Die SPÖ-Chefin hatte sich für die Rettung besonders gefährdeter Menschen aus Afghanistan ausgesprochen. Richterinnen, Frauenrechtlerinnen und Journalistinnen zum Beispiel, deren Einsatz für die westlichen Werte riskant sein könnte.
Die ÖVP ist weiterhin gegen eine Aufnahme zusätzlicher Flüchtlinge aus Afghanistan. Kanzleramtsministerin Karoline Edtstadler erteilte der Forderung von SPÖ-Chefin Pamela Rendi-Wagner aus dem ORF-"Sommergespräch", besonders gefährdete Menschen nach Österreich zu holen, am Dienstag eine Absage: Nicht nur die Wiener SPÖ, auch die rote Bundespartei habe aus dem Jahr 2015 mit seiner Flüchtlingswelle "nichts" gelernt.
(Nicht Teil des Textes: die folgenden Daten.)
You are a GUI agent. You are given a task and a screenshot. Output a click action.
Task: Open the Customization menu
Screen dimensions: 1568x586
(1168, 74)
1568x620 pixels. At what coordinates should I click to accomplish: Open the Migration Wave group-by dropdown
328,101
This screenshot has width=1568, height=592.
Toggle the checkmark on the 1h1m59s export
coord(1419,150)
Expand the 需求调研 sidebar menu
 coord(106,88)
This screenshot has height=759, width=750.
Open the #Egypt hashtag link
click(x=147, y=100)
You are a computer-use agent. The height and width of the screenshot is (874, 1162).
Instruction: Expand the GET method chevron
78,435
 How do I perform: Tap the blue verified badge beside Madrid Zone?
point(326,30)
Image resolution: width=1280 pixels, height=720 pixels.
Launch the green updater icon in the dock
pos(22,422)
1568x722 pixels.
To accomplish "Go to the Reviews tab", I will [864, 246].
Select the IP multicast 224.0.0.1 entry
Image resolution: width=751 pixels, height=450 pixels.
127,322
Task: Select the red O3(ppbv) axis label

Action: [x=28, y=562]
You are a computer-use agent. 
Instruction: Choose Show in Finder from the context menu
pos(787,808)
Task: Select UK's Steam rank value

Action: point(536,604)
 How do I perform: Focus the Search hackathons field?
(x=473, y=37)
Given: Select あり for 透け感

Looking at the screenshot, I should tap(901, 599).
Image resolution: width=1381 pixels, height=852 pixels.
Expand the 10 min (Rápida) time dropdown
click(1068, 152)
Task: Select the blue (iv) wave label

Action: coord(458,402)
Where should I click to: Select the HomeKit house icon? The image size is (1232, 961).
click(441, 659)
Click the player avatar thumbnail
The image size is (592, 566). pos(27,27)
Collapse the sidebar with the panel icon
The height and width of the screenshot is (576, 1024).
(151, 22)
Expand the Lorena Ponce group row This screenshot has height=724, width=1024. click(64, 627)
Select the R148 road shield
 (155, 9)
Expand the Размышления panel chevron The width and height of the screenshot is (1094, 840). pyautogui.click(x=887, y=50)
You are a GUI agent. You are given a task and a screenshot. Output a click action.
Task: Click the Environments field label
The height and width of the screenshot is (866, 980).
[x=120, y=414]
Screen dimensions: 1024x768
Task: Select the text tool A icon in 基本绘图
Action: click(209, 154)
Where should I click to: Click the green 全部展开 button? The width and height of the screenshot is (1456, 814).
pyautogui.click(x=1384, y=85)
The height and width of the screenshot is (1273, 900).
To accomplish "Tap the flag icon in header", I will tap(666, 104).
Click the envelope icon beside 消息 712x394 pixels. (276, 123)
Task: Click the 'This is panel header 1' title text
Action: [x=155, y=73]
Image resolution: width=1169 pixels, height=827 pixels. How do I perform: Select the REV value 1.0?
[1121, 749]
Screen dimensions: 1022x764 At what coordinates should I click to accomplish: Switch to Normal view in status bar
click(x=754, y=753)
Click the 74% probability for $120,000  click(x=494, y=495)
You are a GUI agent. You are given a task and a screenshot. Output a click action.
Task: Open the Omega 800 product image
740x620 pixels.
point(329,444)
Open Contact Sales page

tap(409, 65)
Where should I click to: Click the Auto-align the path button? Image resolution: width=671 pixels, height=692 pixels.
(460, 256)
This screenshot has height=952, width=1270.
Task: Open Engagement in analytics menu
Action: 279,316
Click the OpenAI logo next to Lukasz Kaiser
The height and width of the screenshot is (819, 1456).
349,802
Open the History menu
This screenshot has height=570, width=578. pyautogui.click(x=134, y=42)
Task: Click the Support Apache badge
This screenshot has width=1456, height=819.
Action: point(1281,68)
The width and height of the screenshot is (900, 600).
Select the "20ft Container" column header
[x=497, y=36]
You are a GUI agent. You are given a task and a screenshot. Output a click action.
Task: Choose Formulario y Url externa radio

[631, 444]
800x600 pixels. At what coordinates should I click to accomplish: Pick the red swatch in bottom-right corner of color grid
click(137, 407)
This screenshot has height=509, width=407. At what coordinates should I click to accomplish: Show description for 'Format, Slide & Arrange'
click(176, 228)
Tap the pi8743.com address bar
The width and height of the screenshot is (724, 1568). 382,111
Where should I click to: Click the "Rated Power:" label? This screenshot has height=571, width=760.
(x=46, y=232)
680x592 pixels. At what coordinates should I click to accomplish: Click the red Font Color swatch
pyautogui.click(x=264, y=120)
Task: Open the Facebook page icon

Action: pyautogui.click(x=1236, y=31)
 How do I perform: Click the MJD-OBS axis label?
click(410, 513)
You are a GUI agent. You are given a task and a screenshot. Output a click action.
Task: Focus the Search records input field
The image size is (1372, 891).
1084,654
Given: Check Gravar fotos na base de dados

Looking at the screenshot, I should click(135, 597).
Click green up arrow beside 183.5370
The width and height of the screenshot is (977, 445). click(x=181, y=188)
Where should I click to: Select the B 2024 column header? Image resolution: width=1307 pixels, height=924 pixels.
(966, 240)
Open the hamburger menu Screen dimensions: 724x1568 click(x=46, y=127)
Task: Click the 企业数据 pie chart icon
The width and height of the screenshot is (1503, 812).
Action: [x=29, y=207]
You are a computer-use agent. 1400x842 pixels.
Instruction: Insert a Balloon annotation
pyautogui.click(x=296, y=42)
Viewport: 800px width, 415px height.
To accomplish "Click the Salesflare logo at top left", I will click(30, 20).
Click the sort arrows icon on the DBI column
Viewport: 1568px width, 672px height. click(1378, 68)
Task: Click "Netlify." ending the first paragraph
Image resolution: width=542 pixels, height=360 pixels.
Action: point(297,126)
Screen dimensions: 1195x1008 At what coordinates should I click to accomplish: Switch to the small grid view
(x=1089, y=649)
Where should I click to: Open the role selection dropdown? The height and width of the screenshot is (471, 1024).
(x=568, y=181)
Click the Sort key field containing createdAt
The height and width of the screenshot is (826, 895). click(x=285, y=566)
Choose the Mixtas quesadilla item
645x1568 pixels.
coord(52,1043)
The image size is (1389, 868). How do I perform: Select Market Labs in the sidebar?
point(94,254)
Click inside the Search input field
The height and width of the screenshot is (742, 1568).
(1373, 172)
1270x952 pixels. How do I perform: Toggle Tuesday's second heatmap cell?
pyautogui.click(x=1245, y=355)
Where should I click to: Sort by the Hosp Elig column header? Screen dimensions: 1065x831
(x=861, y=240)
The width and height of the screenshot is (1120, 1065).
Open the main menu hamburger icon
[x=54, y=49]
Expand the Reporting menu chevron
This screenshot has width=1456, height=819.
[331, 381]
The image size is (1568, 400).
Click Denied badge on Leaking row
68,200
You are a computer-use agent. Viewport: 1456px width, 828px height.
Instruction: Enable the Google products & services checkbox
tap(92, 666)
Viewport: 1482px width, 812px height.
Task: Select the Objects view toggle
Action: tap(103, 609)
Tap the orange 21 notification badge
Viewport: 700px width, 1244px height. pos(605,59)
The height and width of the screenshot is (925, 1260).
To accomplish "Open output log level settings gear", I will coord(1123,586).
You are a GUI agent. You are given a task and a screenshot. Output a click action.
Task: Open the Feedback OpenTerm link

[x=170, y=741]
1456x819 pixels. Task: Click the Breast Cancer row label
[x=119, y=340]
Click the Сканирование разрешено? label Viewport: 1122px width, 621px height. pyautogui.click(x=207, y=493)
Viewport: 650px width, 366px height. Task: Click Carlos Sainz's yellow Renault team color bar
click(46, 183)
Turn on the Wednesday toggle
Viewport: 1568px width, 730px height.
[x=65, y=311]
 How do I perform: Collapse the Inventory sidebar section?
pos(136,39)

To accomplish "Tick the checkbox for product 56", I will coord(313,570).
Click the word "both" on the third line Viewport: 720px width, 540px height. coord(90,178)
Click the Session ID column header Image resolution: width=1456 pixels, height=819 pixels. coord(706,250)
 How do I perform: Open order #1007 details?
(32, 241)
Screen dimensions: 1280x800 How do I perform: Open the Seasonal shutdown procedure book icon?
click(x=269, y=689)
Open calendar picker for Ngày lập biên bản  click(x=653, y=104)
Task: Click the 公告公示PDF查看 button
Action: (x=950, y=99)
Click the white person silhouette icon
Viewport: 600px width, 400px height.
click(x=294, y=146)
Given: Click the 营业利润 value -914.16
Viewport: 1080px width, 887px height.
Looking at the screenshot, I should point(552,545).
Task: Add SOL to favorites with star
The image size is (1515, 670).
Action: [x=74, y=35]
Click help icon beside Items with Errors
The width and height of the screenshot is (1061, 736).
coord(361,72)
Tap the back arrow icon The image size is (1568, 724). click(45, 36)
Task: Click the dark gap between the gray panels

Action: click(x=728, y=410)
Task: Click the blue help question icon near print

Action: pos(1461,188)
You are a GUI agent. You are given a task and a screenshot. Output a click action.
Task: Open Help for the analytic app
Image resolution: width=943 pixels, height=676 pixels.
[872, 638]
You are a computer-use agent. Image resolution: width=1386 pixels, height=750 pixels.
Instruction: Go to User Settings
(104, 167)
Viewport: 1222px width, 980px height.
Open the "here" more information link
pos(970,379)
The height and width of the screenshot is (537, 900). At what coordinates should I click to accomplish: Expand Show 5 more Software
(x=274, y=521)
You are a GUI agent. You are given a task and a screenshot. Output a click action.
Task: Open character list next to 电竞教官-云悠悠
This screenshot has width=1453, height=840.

Rendi-Wagner hatte Montagabend von "einigen hundert" besonders gefährdeten Menschen, etwa Richterinnen, gesprochen, die gerettet werden sollten. Edtstadler sieht das anders: Die Aussage der SPÖ-Chefin, "die trotz der Erfahrungen aus den letzten Jahren und der massiven Herausforderungen in der Integration, insbesondere in Wien, weitere Menschen aus Afghanistan aufnehmen will, zeigt erneut, dass nicht nur die Wiener-, sondern auch die Bundes-SPÖ nichts aus 2015 gelernt hat", meinte die Ministerin in einer Aussendung.
Das Gebot der Stunde sei "Hilfe vor Ort", wie es auch ihre Partei immer wieder betont. Edtstadler verwies auf 18 Millionen Euro Soforthilfe für Afghanistan. Besonders gefährdete Menschen sollten in den umliegenden Nachbarländern Schutz bekommen.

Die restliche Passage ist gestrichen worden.